▸ **Instructions to follow**:
Please recast the data below as a Markdown table with the columns Row and Text, giving each line its own numbered row and omitting blank lines and pictures.

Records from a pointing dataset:
------------------------------
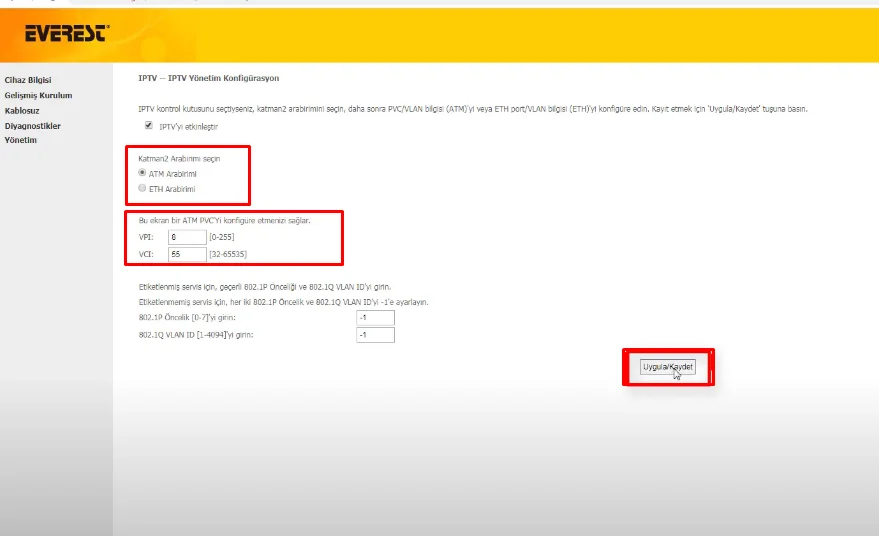Open the Diyagnostikler page
879x536 pixels.
pyautogui.click(x=33, y=126)
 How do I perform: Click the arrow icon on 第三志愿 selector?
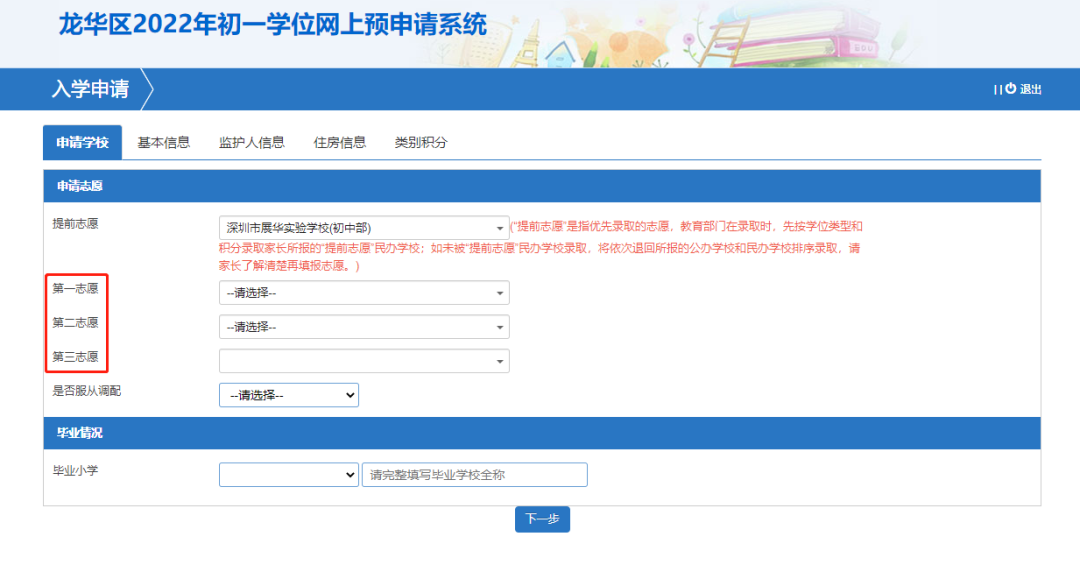click(500, 360)
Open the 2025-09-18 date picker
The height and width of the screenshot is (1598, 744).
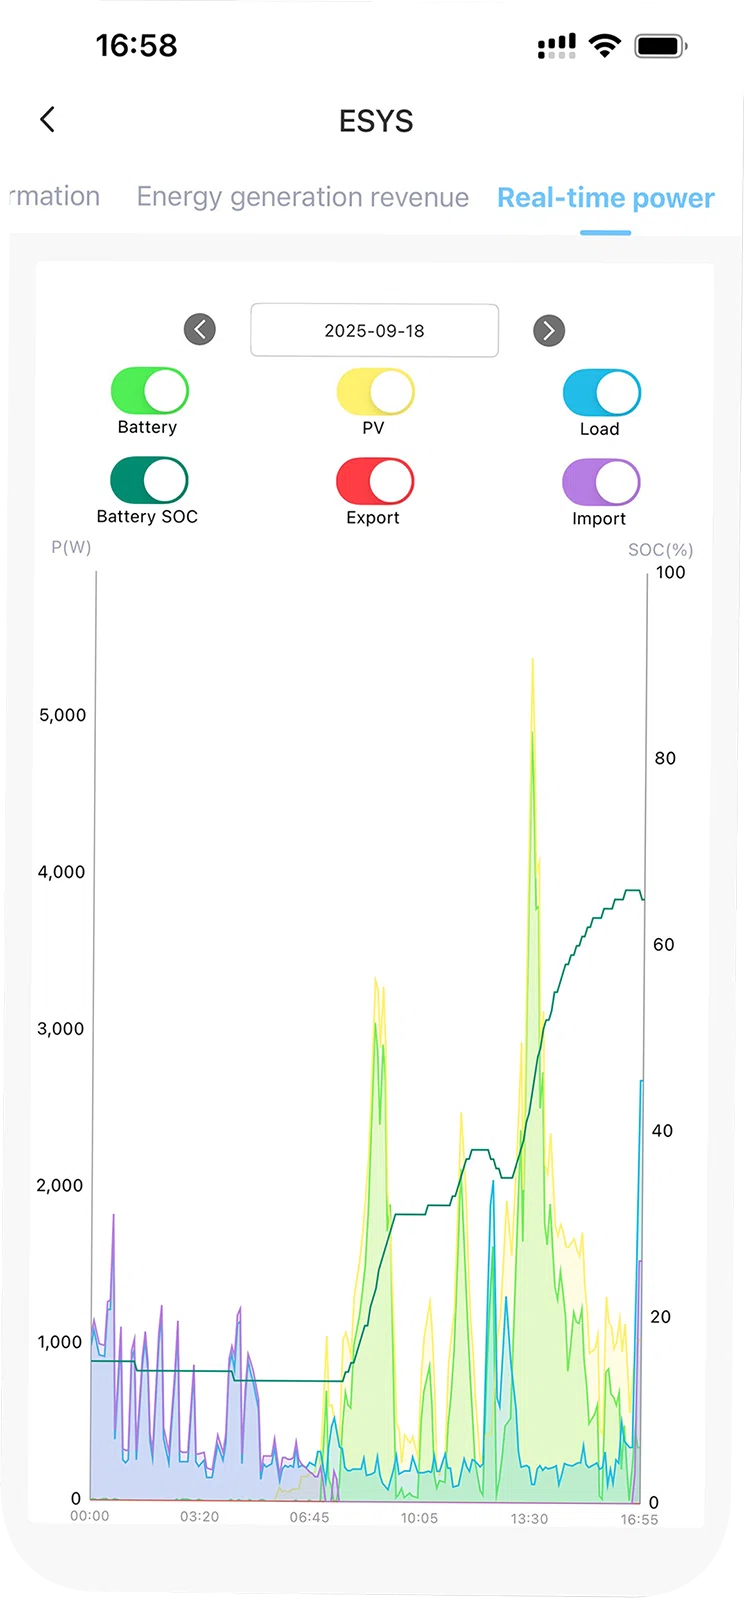[x=374, y=330]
------------------------------
▸ **Solution to the exercise**:
| Row | Text |
|---|---|
| 1 | Open the Diyagnostikler page |
| 2 | 879x536 pixels. |
| 3 | pyautogui.click(x=33, y=126) |
| 4 |  How do I perform: Click the arrow icon on 第三志愿 selector? |
| 5 | click(500, 360) |
| 6 | Open the 2025-09-18 date picker |
| 7 | The height and width of the screenshot is (1598, 744). |
| 8 | [x=374, y=330] |